[The data]
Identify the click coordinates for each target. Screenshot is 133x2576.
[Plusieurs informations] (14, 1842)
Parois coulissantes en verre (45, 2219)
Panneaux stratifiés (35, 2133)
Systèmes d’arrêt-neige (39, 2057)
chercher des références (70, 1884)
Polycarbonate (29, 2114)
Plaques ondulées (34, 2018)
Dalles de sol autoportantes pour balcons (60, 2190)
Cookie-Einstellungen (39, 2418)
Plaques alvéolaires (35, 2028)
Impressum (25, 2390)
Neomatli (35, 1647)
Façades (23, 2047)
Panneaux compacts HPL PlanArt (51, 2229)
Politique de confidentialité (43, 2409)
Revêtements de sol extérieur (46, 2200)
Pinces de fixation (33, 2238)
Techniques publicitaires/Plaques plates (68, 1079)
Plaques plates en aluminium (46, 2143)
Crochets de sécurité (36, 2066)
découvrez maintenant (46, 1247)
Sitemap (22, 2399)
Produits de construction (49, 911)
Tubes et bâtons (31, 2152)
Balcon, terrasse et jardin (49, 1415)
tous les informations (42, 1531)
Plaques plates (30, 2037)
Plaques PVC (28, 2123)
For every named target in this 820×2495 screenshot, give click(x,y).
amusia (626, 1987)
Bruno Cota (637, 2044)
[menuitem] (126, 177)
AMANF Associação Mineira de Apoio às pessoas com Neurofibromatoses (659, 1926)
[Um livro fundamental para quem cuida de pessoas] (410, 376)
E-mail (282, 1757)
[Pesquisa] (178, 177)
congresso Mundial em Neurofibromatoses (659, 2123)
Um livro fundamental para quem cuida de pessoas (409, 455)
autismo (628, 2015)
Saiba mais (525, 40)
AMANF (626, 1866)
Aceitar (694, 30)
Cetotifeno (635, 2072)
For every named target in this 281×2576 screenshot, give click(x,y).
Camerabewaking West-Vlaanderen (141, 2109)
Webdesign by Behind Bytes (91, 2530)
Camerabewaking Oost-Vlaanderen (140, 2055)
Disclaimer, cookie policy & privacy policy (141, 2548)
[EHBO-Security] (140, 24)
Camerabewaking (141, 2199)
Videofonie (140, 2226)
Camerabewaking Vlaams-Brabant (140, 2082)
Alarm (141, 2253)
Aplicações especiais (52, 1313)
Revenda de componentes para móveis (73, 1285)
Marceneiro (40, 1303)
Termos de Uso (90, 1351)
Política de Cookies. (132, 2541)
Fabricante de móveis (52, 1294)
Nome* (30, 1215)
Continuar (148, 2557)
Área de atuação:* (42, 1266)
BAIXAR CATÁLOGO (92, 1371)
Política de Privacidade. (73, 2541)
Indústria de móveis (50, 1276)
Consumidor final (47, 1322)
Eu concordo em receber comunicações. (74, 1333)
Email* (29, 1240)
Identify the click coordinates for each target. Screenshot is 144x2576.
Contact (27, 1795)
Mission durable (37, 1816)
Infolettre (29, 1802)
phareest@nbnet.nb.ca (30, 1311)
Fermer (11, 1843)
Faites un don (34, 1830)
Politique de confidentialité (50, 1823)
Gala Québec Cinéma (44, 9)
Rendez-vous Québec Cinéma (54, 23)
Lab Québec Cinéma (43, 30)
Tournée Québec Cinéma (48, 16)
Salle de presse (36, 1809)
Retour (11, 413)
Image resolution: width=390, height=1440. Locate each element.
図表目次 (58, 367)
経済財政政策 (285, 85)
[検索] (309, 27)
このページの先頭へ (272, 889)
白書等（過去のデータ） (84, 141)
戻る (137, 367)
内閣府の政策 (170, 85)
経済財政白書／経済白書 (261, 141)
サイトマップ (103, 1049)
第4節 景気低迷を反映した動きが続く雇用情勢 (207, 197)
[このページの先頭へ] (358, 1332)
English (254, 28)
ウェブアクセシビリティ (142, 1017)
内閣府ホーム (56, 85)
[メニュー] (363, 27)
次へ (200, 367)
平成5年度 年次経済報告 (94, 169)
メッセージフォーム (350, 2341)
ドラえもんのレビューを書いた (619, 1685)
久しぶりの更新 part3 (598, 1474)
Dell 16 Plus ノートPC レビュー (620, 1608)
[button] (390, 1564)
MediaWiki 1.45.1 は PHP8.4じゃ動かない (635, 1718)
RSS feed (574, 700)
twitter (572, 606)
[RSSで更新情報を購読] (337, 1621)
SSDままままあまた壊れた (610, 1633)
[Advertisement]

[Your instructions]
The string "cuida" shows up in some lines of the listing. Copy each such line.

[Output]
[Um livro fundamental para quem cuida de pessoas] (410, 376)
Um livro fundamental para quem cuida de pessoas (409, 455)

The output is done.